According to the Court, this was a permissible public use under the takings clause of the Constitution, as the intent was to create jobs and increase tax revenues.In the preponderance of state constitutions, eminent domain is permitted for “stated public purposes” or a “recognized public purpose.” Compensation is paid at the market value of the factory at the time of expropriation.
In the case of Stella D’oro, the factory would be turned over, with an initial public subsidy, to the employees. Without owners and managers, the workers have the technical skills to run these factories as cooperatives while saving the huge salaries skimmed off the top by former managers.
If eminent domain was applied to keep the Stella D’oro factory in the Bronx, the purchase of the factory would be funded through a combination of state or city compensation (which would be paid over a period of years) along with a temporary public subsidy or low-interest loan guarantee, which would guarantee the factory’s productivity in the initial months of the transition.
This financial assistance would, in most cases, be less than the tax concessions, subsidies and other benefits routinely showered on private businesses that maintain or bring jobs into a community.
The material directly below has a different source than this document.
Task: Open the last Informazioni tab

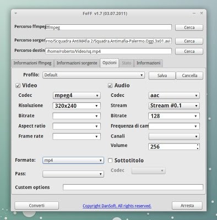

And in the Stella D’oro case, no new land seizure is required and no displacement of homes or other businesses would occur.
Eminent domain is a mechanism of legislative public policy, no different from the power to tax or regulate workplaces to ensure the health and safety of employees and surrounding communities. It must be used creatively.
The current crisis of American labor requires new forms of alternative union associations that go beyond collective bargaining.Why shouldn’t federal recovery and stimulus measures be directed at workers who make products or provide services rather than subsidizing failing investment banks and insurance companies?
Brynwood Partners cannot be free of societal obligations. By outsourcing their functions, they have broken a social contract for which there must be reparations and consequences. Labor has few options, and the use of eminent domain would begin a debate about the obligations and potential of communities, city councils and state legislatures to dent the silence and retreat of American labor before the loss of jobs with livable wages.
Peter Ranis is the author of Class, Democracy and Labor in Contemporary Argentina. He has written extensively about the factory. This article is from The Indypendent August 14, 2009.